Pensamenteando

Azarações

🚨🐲 🎃

– Eu tenho uma reclamação a fazer!

A diretora soltou um suspiro e massageou a têmpora. Sim, é claro que ela tinha.

– Estou falando sério! Isso não é como da outra vez.

Júlia era uma jovem inteligente, e costumava ser alegre, mas há alguns meses vinha apresentando um comportamento que costumava chamar de dever cívico. Vigiava os amigos com olhos de onça. Passava os intervalos de braços cruzados, pisando firme, e enchendo o saco dos colegas, e também do disciplinário – que considerava irresponsavelmente bondoso.

A diretora, contornando a situação, limitou as deduragens da adolescente a um máximo de três visitas por semana. Essa era a quinta, e ainda era terça-feira.

– Muito bem Júlia, o que foi dessa vez? Mais algum coleguinha é um "ignorante apolítico"?

– Não! Quer dizer, todos eles são! Mas não é isso... é esse menino novo. Ele me azarou! Eu não sei como, mas ele colocou alguma coisa na minha poção quando estava do meu lado, ou então foi quando cutucou meu ombro para me dar tchau semana passada. Eu só sei que algo ele fez. Eu sabia que não dava para confiar nele, com aquele sorriso idiota.

– Hmmm. A é? E que azaração foi essa, Júlia?

– Foi algum tipo de encantamento de ilusão. Eu não sei, não é nada que eu tenha aprendido aqui ou em casa, já que eu aprendo mais sozinha. É diferente. Eu só sei que não consigo parar de pensar nele. Não faço mais nada. Estou copiando a matéria, e no meio de uma frase o rosto ridículo dele aparece nos meus pensamentos. Eu já anotei o nome dele setecentas vezes no final do meu caderno! Olha só! E não acaba aí. Eu vi que outras meninas também estão agindo assim! Isso não é normal!

Com os olhos esticados, parecendo segurar o riso, a diretora soltou uma frase em um tom que acreditava ser empático:

– Olha Júlia, isso é normal na sua idade. Converse com seus pais. Tenho certeza que eles terão uma explicação. Pode acreditar.

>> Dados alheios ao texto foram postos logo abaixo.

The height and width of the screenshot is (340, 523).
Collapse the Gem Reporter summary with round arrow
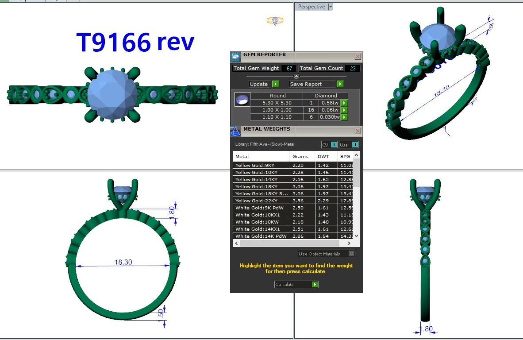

E terminou com um sorriso, que para Júlia pareceu repelente. A jovem se levantou e saiu da sala, bufando, como de costume. Depois disso, a diretora também se levantou, foi até a porta e fechou o trinco. Em seguida se dirigiu até o armário, de onde tirou uma vasilha com um líquido turvo, espesso e carmim. O colocou delicadamente em cima da mesa, se encostou na cadeira como se tivesse todo o tempo do mundo. Respirou fundo. Depois endireitou as costas com pequenos movimentos arrastados, ficou com a coluna ereta, e abriu os olhos, que estavam totalmente negros.

– Senhora, uma das garotas está desconfiada. Essa coisa de paixão é difícil de acertar. É melhor diminuirmos a potência do encantamento ou os espécimes ficarão desconfiados.